Dieser hatte jedoch, außer einem Appell an Israel, das Moratorium über den Siedlungsausbau zu verlängern, gegenüber dem, was vor einigen Tagen bereits gesagt wurde, kaum Neues hinzuzufügen.

Juncker selbst gab noch einige Erklärungen zum Fortgang der Gespräche in der vom Präsidenten des Europäischen Rates Herman Van Rompuy geleiteten Task Force, die sich mit der wirtschaftlichen Governance und einer Reform der Regeln des Stabilitäts- und Wachstumspaktes beschäftigt. Um dann zu der nicht zur Tagesordnung gehörenden Roma-Frage zu kommen, in die Luxemburg unglücklicherweise auf der Ebene der Polemik verwickelt wurde.

Verbaler Schlagabtausch

Offenbar kam es während der Gespräche der 27 zu diesem Thema zwischen dem französischen Präsidenten Nicolas Sarkozy und dem EU-Kommissionspräsidenten José Manuel Barroso zu einem offenen verbalen Schlagabtausch, den Juncker als „mâle et viril“ bezeichnete. Sarkozy sei „sehr wütend“ über die Aussagen von Viviane Reding gewesen, berichtete der luxemburgische Premierminister. Ein längeres Gespräch zwischen ihm und dem französischen Präsidenten am Vortag sowie eine klärende Mitteilung von Viviane Reding hätten Sarkozy „nur mäßig beruhigt“.
━━━━━━━━━━━━━━━━
» Kurze Aufgabe 1:
Stimmen die folgenden Aussagen mit dem Text über Junckers Erklärungen überein? Antworte jeweils mit Ja oder Nein und zitiere die entscheidenden Worte des Textes wörtlich.
(a) Die Task Force wird von Herman Van Rompuy geleitet.
(b) Die Roma-Frage gehörte zur Tagesordnung.
(c) Die Mitteilung von Viviane Reding hat Sarkozy vollständig beruhigt.
» Kurze Aufgabe 2: Überarbeite einen Abschnitt aus dem Text über Junckers Erklärungen: Beginne bei den Worten „Dieser hatte jedoch, außer“ und höre nach „Polemik verwickelt wurde.“ auf. Ersetze dabei „Task Force“ durch „Arbeitsgruppe“.
» Kurze Aufgabe 3: Schreibe den Text über Junckers Erklärungen nach seinem letzten Satz weiter.

» Gegebene Daten:
━━━━━━━━━━━━━━━━
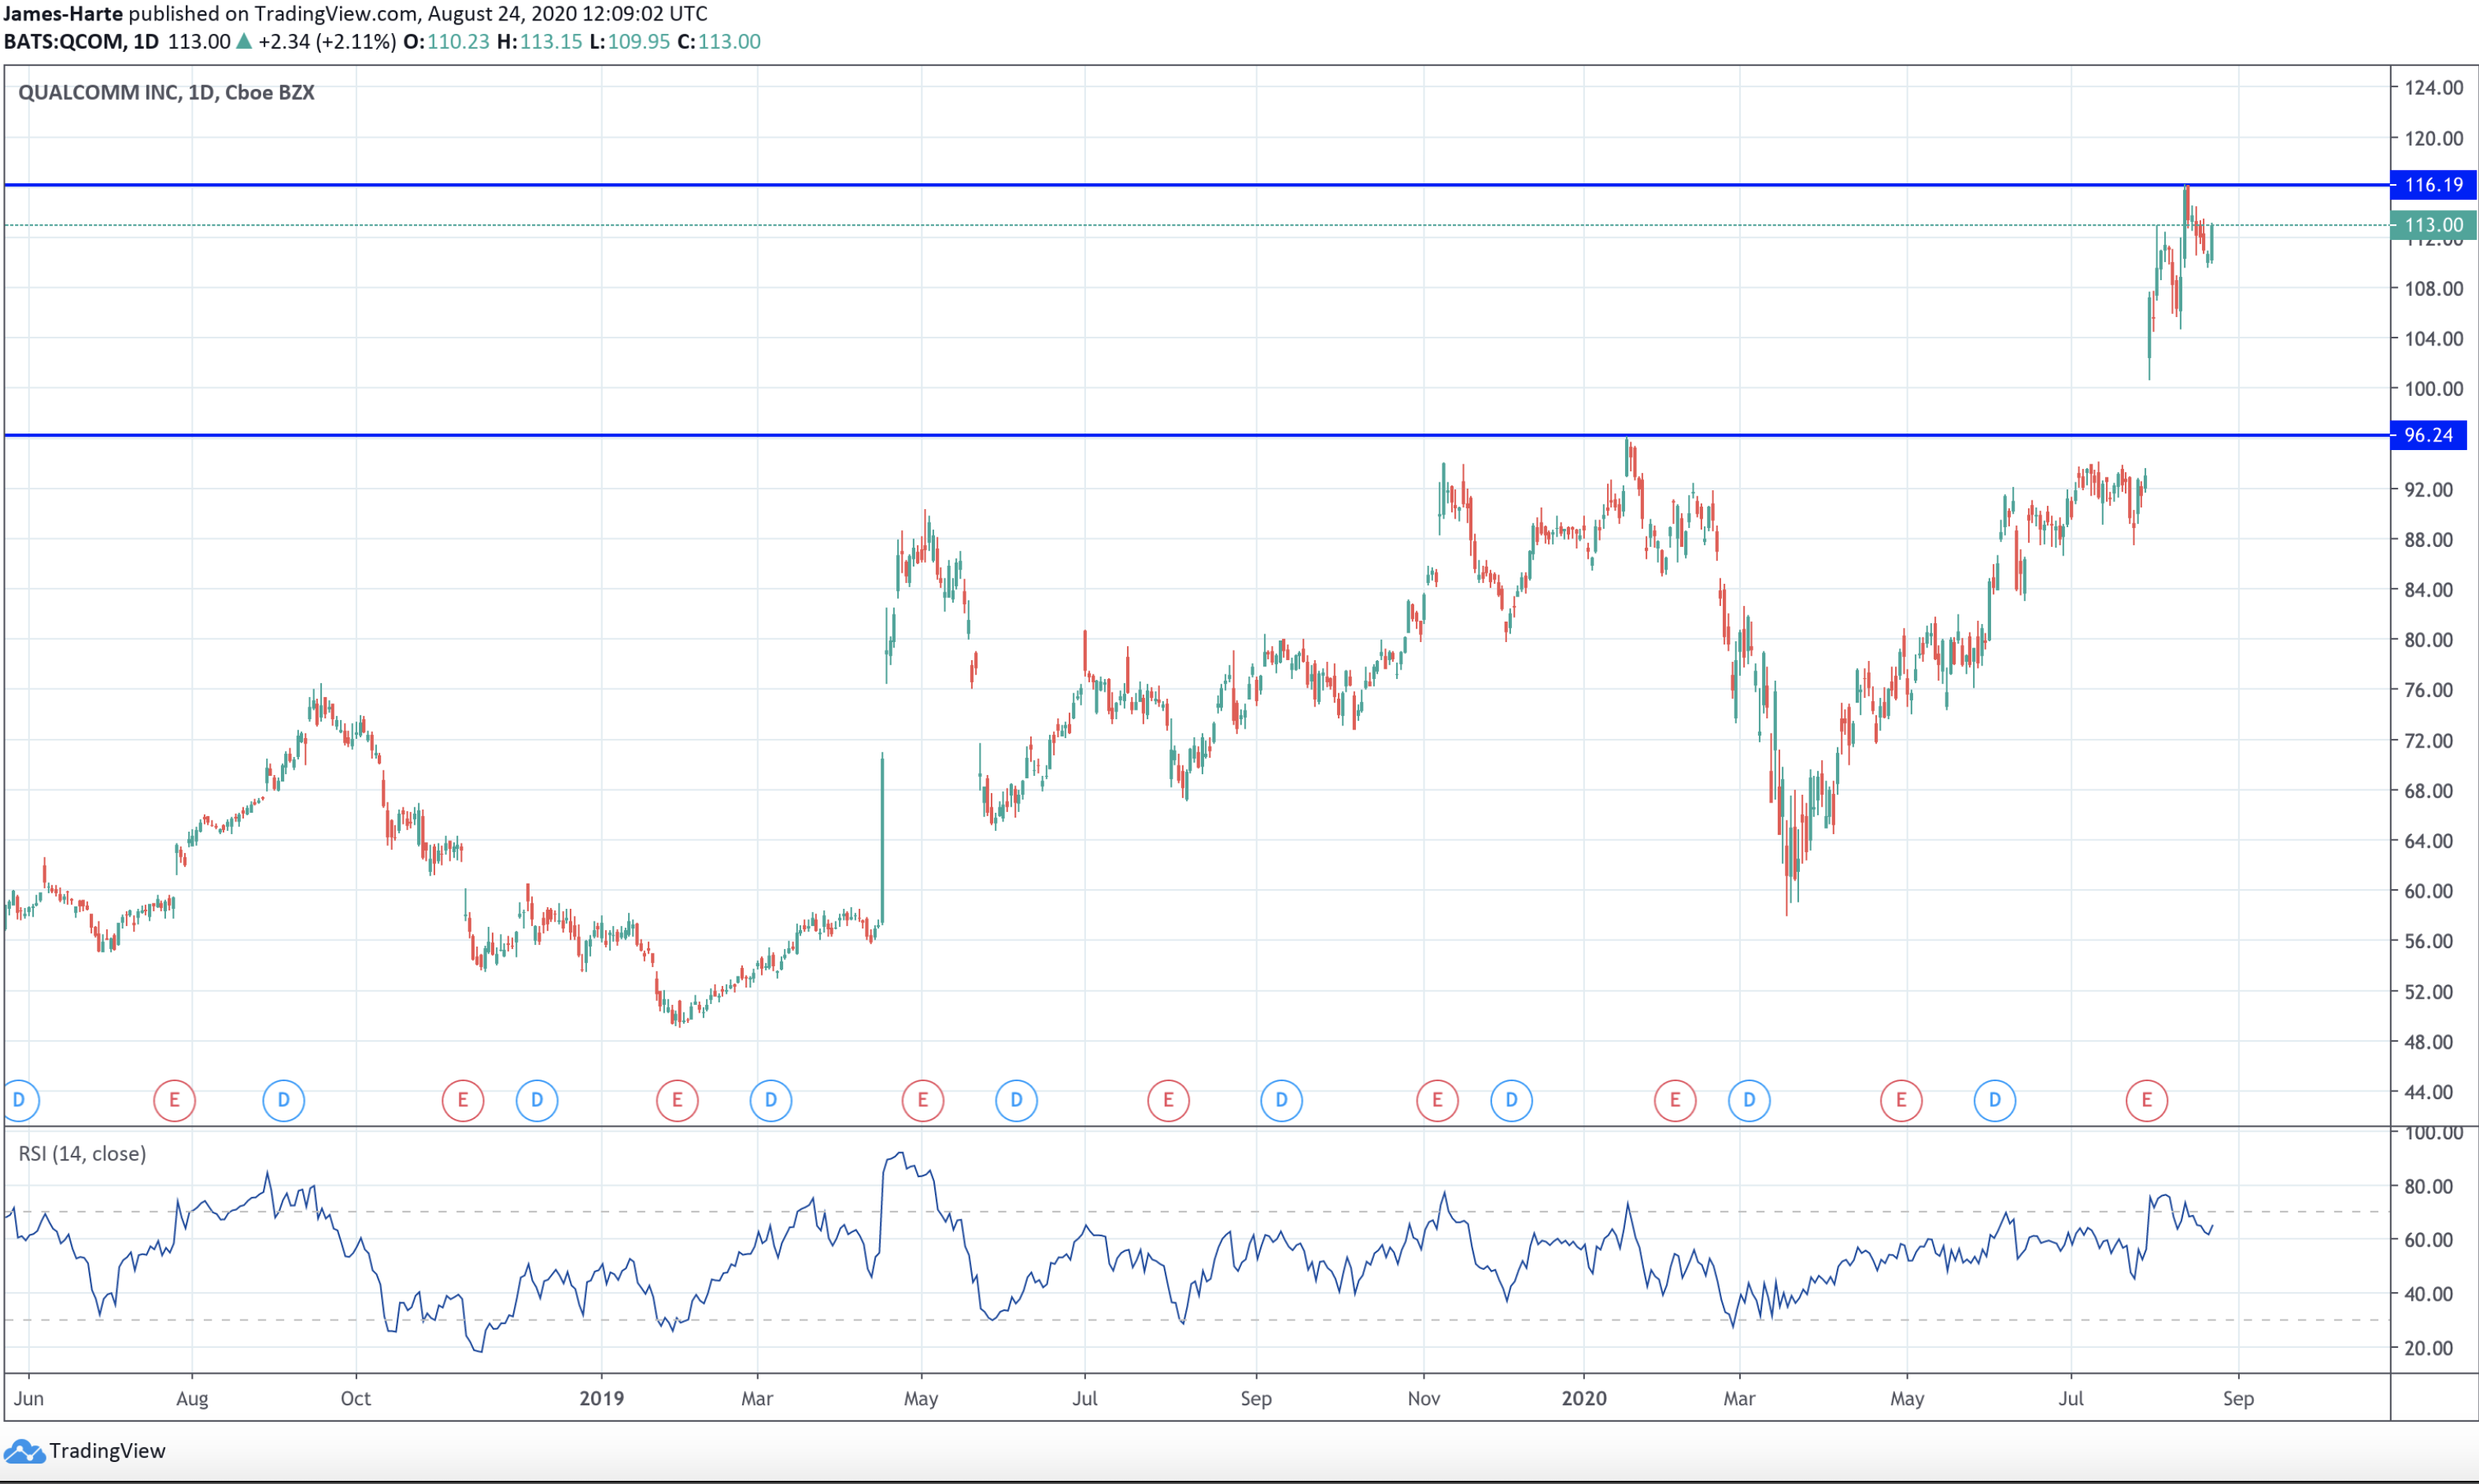Click the RSI (14, close) indicator label
The image size is (2479, 1484).
click(x=82, y=1154)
━━━━━━━━━━━━━━━━
» Erwartete Antwort 1:
(a) Ja: „vom Präsidenten des Europäischen Rates Herman Van Rompuy geleiteten Task Force“
(b) Nein: „der nicht zur Tagesordnung gehörenden Roma-Frage“
(c) Nein: „nur mäßig beruhigt“

» Erwartete Antwort 2:
Dieser hatte jedoch, außer einem Appell an Israel, das Moratorium über den Siedlungsausbau zu verlängern, gegenüber dem, was vor einigen Tagen bereits gesagt wurde, kaum Neues hinzuzufügen.

Juncker selbst gab noch einige Erklärungen zum Fortgang der Gespräche in der vom Präsidenten des Europäischen Rates Herman Van Rompuy geleiteten Arbeitsgruppe, die sich mit der wirtschaftlichen Governance und einer Reform der Regeln des Stabilitäts- und Wachstumspaktes beschäftigt. Um dann zu der nicht zur Tagesordnung gehörenden Roma-Frage zu kommen, in die Luxemburg unglücklicherweise auf der Ebene der Polemik verwickelt wurde.

» Erwartete Antwort 3:
Juncker selbst bezeichnete die Aussagen von Reding als „inadäquat“ und „exzessiv“. Für ihn gäbe es nichts, auch nicht die Vorgänge in Frankreich, die mit dem Holocaust gleichgesetzt werden könnten, sagte Juncker.

Viviane Reding hatte im Zusammenhang mit den offenbar gezielten Abschiebungen von Roma aus Frankreich erklärt, sie habe nicht geglaubt, dass Europa nach dem Zweiten Weltkrieg noch einmal Zeuge einer solchen Situation werde.

Nicolas Sarkozy betonte während seiner Pressekonferenz mehrmals, dass alle vertretenen Staats- und Regierungschefs sich ihm gegenüber schockiert über die Äußerungen Redings gezeigt hätten.

Juncker äußerte sich jedoch zufrieden darüber, dass die EU-Justizkommissarin am Mittwoch in einer Mitteilung die unterschiedlichen Interpretationen ihrer Aussage geklärt und dem ein Ende gesetzt habe.

Er betonte jedoch, dass die EU-Kommission durchaus das „Recht und die Aufgabe“ habe, zu kontrollieren, wie die französische Regierung in der Roma-Frage vorgehe. Man müsse nun abwarten, welche Schlussfolgerungen die Kommission aus den Erklärungen der französischen Behörden ziehen werde.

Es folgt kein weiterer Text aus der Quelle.